What is needed: Pictures must not appear in the copy. Reproduce exactly, and only, the lines from the one with "This screenshot has height=604, width=395." through the end of the data below.

Records to use:
++++++++++++++++++++

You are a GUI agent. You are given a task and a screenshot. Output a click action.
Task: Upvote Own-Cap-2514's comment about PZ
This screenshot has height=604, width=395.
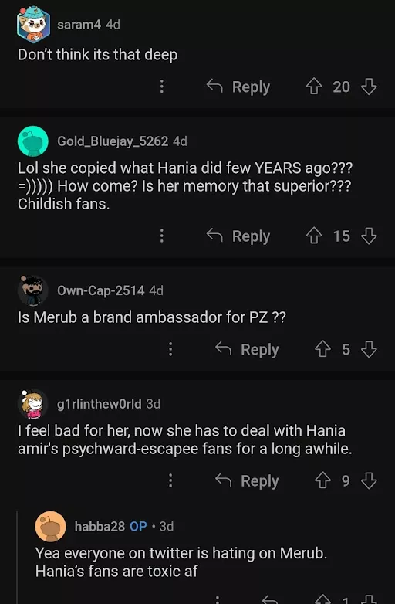click(x=322, y=349)
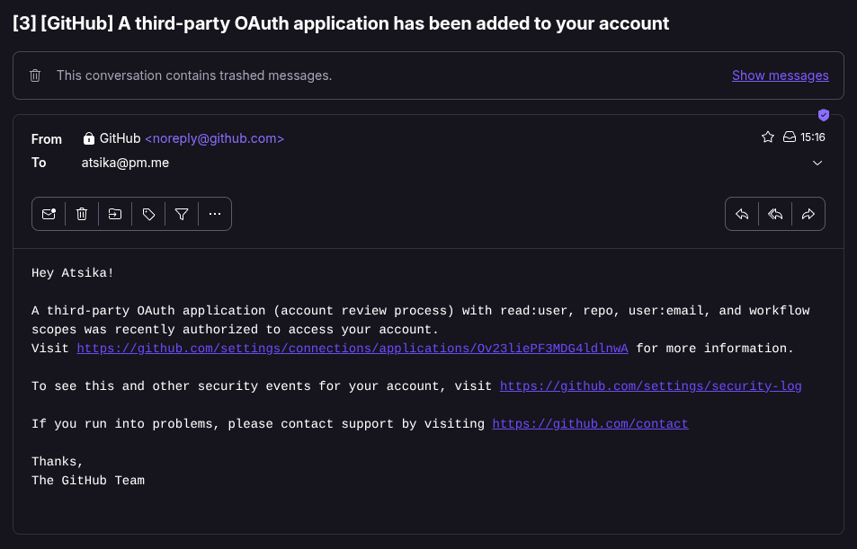This screenshot has height=549, width=857.
Task: Open the OAuth application settings link
Action: coord(352,349)
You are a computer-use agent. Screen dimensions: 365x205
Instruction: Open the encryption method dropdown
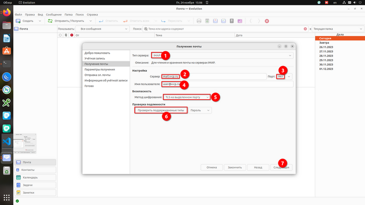[x=187, y=97]
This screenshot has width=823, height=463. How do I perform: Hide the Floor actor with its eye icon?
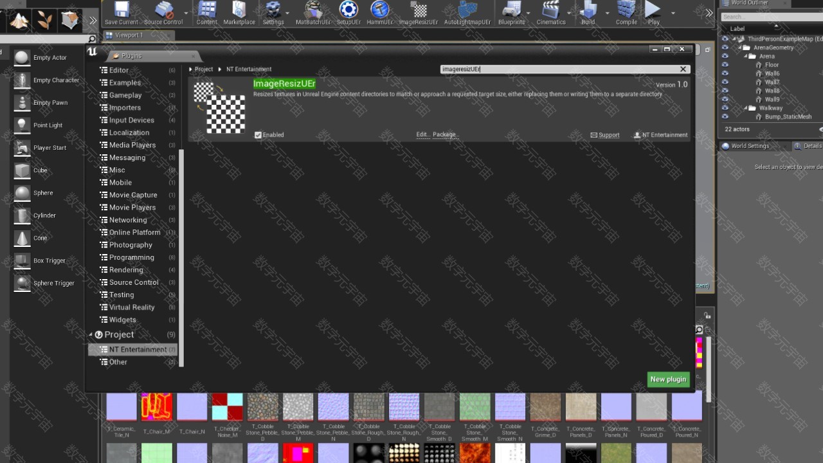coord(725,65)
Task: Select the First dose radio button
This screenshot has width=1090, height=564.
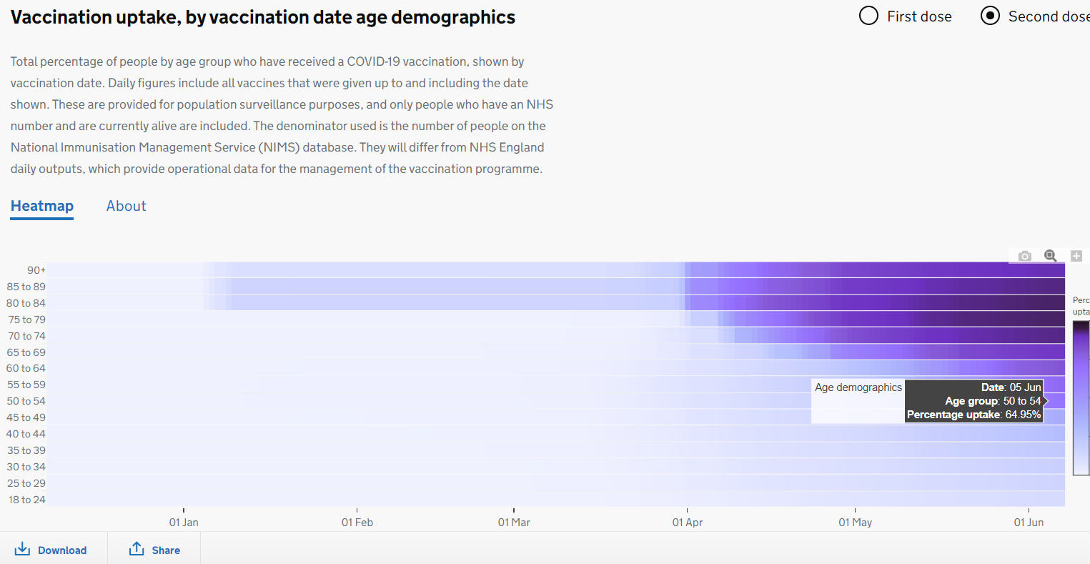Action: (x=868, y=16)
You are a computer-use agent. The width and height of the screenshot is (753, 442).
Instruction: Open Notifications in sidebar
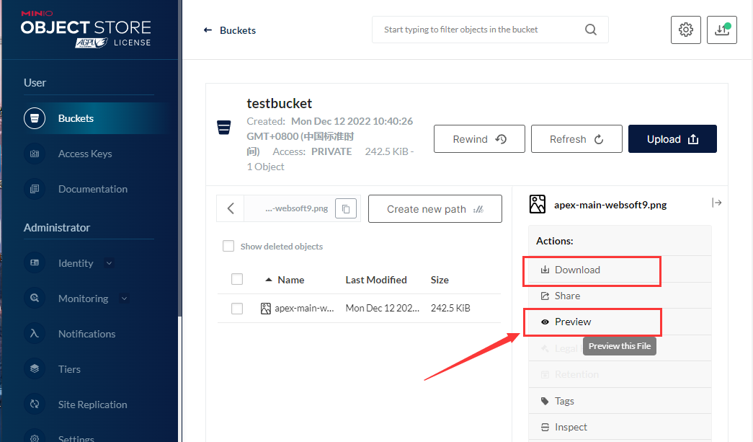coord(86,334)
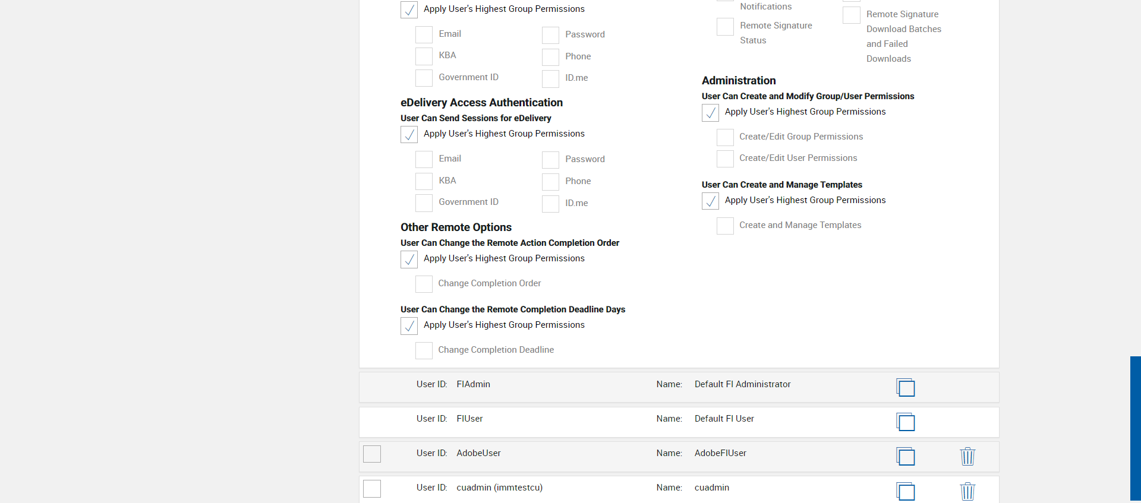The width and height of the screenshot is (1141, 503).
Task: Check the Change Completion Deadline box
Action: click(x=424, y=350)
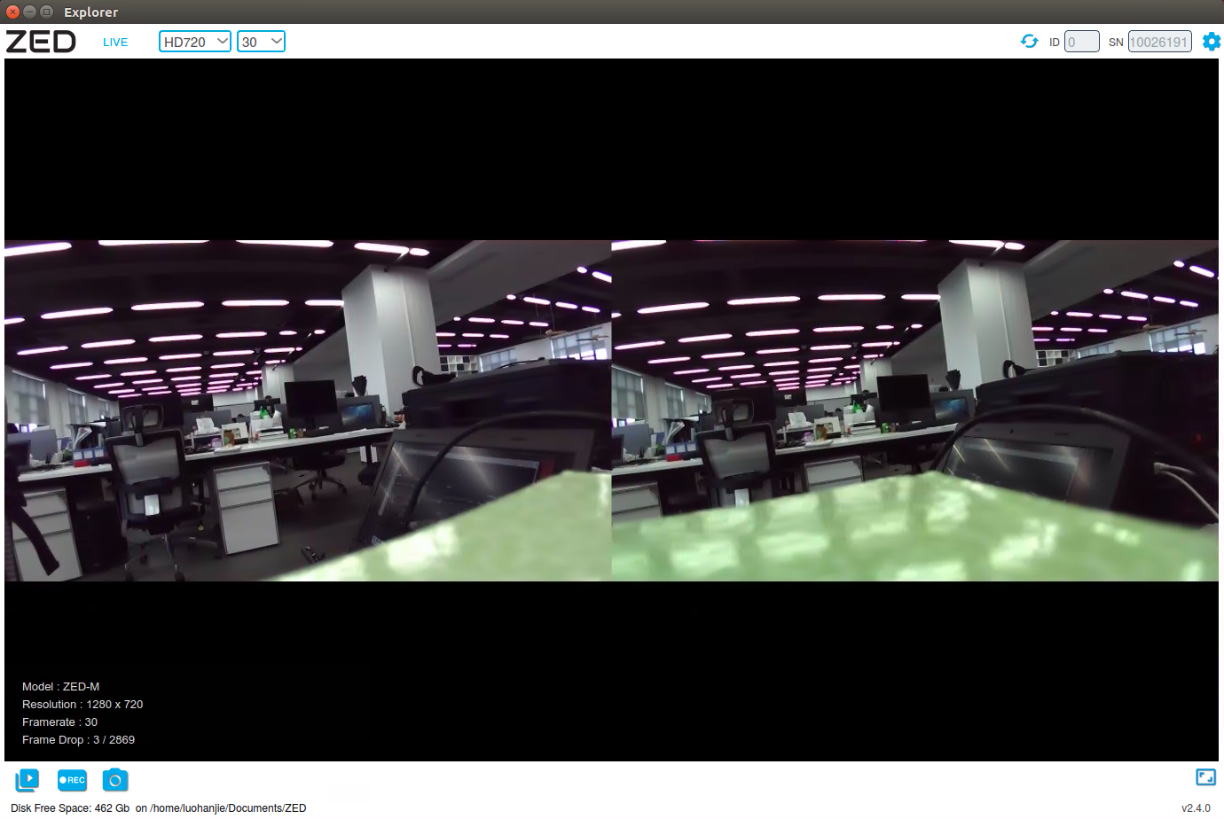The image size is (1224, 819).
Task: Refresh the camera connection
Action: coord(1029,42)
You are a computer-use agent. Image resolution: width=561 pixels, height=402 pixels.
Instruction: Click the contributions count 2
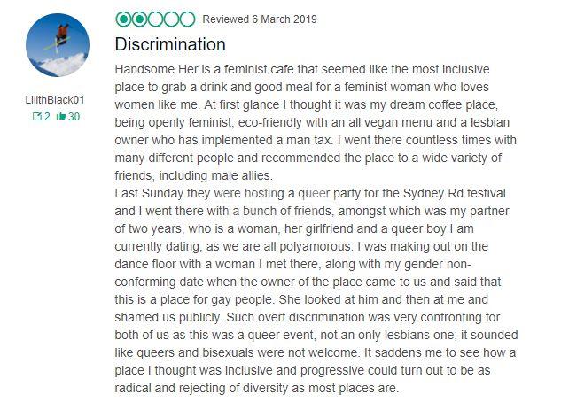[47, 117]
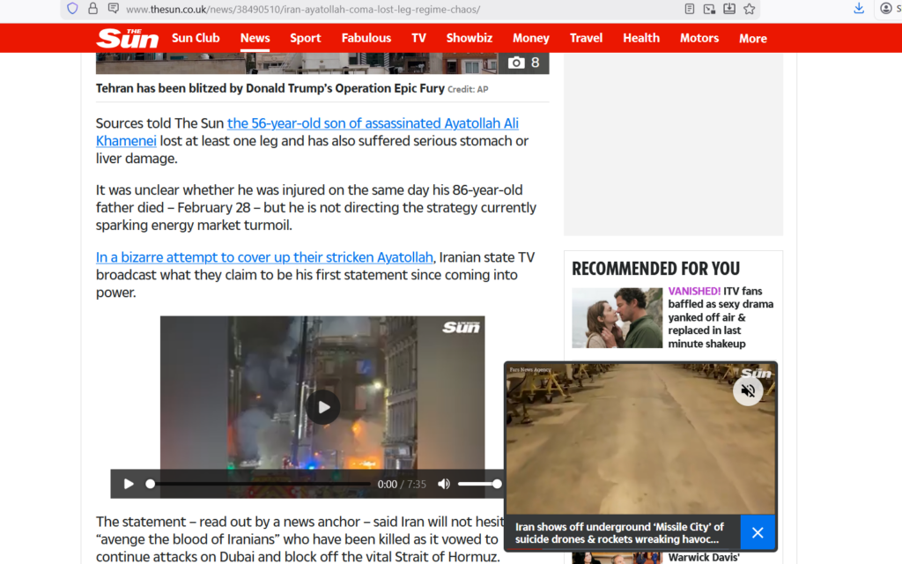This screenshot has height=564, width=902.
Task: Mute the video using speaker icon
Action: (444, 484)
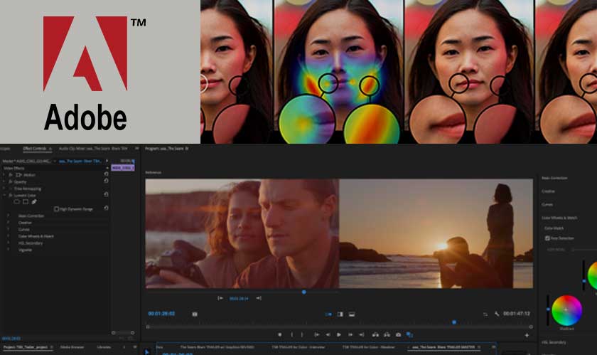Expand the Vignette section
This screenshot has width=597, height=355.
coord(9,250)
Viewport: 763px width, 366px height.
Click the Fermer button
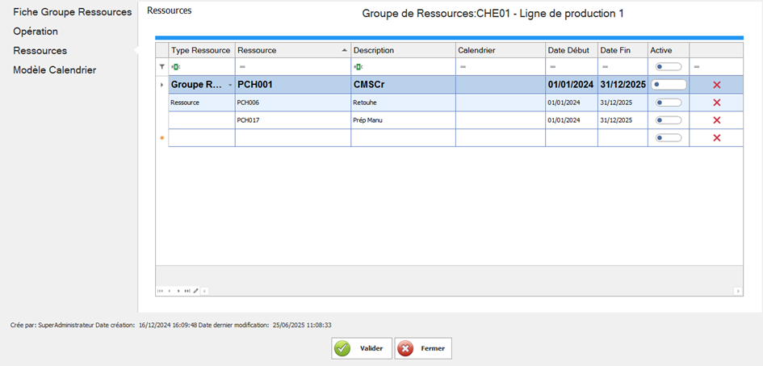[423, 348]
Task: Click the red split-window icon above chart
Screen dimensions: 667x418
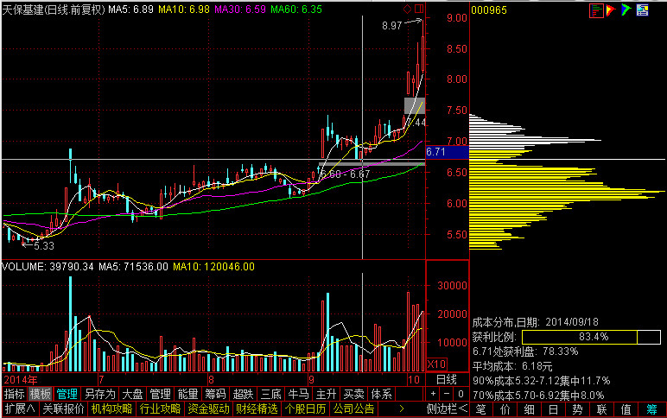Action: pyautogui.click(x=419, y=10)
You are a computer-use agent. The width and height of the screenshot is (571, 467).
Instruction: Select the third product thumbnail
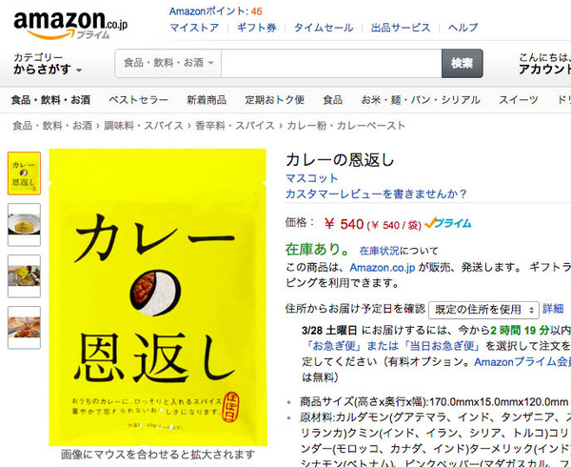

++++++++++++++++++++

Response to this exercise:
This screenshot has height=604, width=395.
click(x=322, y=349)
This screenshot has height=549, width=857.
Task: Open the OAuth application settings link
Action: coord(352,349)
You are a computer-use agent. Screen dimensions: 365x205
Instruction: Open the encryption method dropdown
[x=187, y=97]
This screenshot has width=823, height=463. How do I perform: Hide the Floor actor with its eye icon?
coord(725,65)
Task: Select the First dose radio button
This screenshot has width=1090, height=564.
Action: (x=868, y=16)
You are a computer-use agent. The width and height of the screenshot is (753, 442).
Instruction: Open Notifications in sidebar
coord(86,334)
The width and height of the screenshot is (1141, 503).
Task: Check the Change Completion Deadline box
Action: click(x=424, y=350)
The image size is (1224, 819).
Task: Refresh the camera connection
Action: coord(1029,42)
You are a computer-use agent. Image resolution: width=561 pixels, height=402 pixels.
Instruction: Click the contributions count 2
[47, 117]
This screenshot has height=564, width=902.
Task: Mute the video using speaker icon
Action: (444, 484)
Expand the Vignette section
This screenshot has width=597, height=355.
coord(9,250)
Viewport: 763px width, 366px height.
Click the Fermer button
[423, 348]
Task: Click the red split-window icon above chart
Screen dimensions: 667x418
Action: pyautogui.click(x=419, y=10)
You are a computer-use agent. The width and height of the screenshot is (571, 467).
Instruction: Select the third product thumbnail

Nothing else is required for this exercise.